Global Business Processes: the means to succeed in the 21st century.

What is a global process and what business benefit does it provide?

Companies with a worldwide presence face many challenges such as globalization, regional trading agreements and the uncertainty of the economic markets. These challenges require a coordinated approach which maximizes the benefits of a world-wide presence and at the same time provide a local focus. Global processes are the way to achieve this balance and include front end activities like customer acquisition or new business processing, support processes like information systems right the way through to back end customer retention and financial management.

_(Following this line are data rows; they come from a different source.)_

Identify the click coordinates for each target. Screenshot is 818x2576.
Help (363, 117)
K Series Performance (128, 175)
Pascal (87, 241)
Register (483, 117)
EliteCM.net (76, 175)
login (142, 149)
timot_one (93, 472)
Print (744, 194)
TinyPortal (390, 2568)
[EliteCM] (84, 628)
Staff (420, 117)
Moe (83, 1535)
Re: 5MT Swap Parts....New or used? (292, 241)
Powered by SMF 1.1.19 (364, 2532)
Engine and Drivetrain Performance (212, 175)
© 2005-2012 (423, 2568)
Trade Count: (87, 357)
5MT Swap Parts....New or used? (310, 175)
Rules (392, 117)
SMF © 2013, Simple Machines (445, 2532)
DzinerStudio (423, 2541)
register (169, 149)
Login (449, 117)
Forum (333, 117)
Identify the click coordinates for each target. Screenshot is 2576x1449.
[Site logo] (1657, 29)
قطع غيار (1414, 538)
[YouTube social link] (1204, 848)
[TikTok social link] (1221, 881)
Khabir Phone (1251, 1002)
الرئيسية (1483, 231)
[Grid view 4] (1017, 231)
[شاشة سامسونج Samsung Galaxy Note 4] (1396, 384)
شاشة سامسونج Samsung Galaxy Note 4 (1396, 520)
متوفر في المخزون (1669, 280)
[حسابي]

How does a company create, implement, and manage global processes?

Co-ordination. Teams need to develop a common process approach which regardless of culture speaks the same language i.e. what is the successful customer outcome (SCO)? Figuring out how work gets done and achieves the SCO is key to global process success. Implementation needs a pragmatic approach which acknowledges cultural perspectives. Bringing a strategic multi disciplinary team together led by qualified process leaders familiar with cultural and economic challenge is a starting point. Rolling out that discipline and process approach through geographic teams provides a means to learn and exchange and grow key processes to maturity.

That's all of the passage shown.